A Rainha do Castelo de Ar #Crítica


Um fenômeno de Stieg Larsson

Quis custodiet ipsos custodes? é uma frase em latim atribuída ao poeta romano Juvenal, traduzido de várias formas como "Quem vigia os vigilantes?", "Quem vigia os vigias?", "Quem guardará os guardas?", ou similares.

O problema essencial foi proposto por Platão, em seu livro A República, sua obra sobre governo e moralidade. A sociedade perfeita como descrita por Sócrates, o personagem principal da obra, depende de uma sociedade movida por hierarquias sociais, onde cada um tem a sua função específica segundo a sua classe. Com isso, essa sociedade seria baseada em regras estabelecidas e fixas, cabendo aos camponeses o trabalho no campo, as mulheres a educação de seus filhos, aos escravos trabalho pesado, e aos homens de posses munidos de um poder elitista administrariam as cidades. Por fim, teríamos uma classe guardiã para proteger a cidade e fiscalizar as leis. 

Assim, uma pergunta é feita a Sócrates: "Quem guardará os guardiões?" ou, "Quem irá nos proteger dos protetores?" A resposta de Platão para esta pergunta é que os guardiões irão se proteger deles mesmos. Nós devemos contar a eles uma "mentira carinhosa." A mentira carinhosa lhes dirá que eles são melhores do que os que eles servem e é então, responsabilidades deles guardar e proteger aqueles que são menos do que eles mesmos. Nós instigaremos neles um desgosto por poder ou privilégio; eles irão mandar porque eles acham ser correto, não porque eles desejam.

Ao ler “A Rainha do Castelo de Ar” essa frase histórica martelava em minha cabeça constantemente. Era impossível pensar que o enredo dessa obra fantástica terminaria dessa forma, com uma conspiração nacional, com tantas reviravoltas político-sociais, e com debates calorosos no modo de como nos vemos como sociedade, cidadãos, civis comuns. Desde já, me sinto gratificado por me deixar entreter com a magnífica obra de Stieg Larsson. É uma pena que esse gênio tenha nos deixado, por que depois de 1800 páginas viradas, a sensação de quero mais é enorme.

Seu objetivo: De acordo com o texto apresentado, a quem é atribuída a frase "Quis custodiet ipsos custodes?"? As linhas vêm de uma fonte diferente da do texto.

Trecho dos dados:

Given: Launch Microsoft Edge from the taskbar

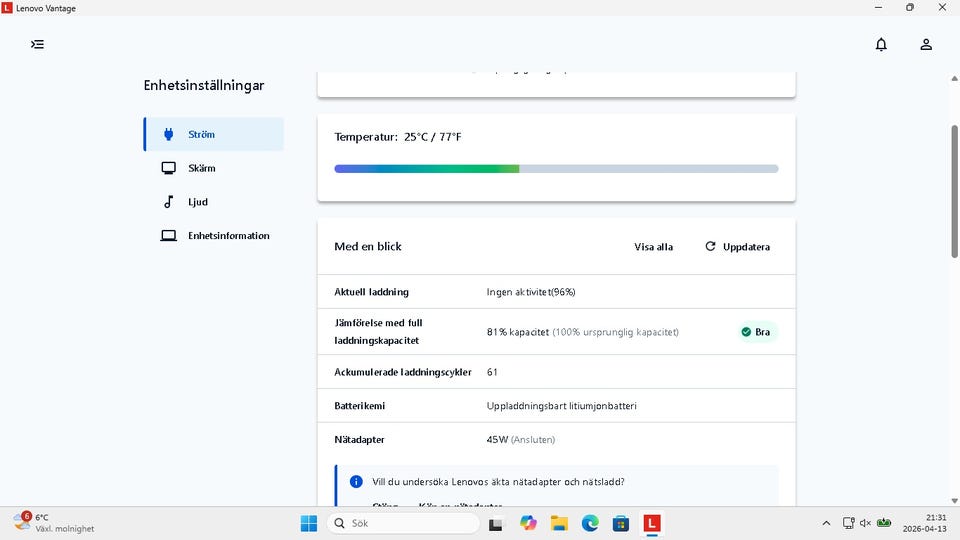Looking at the screenshot, I should coord(590,523).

Resposta ao exercício: Ao poeta romano Juvenal.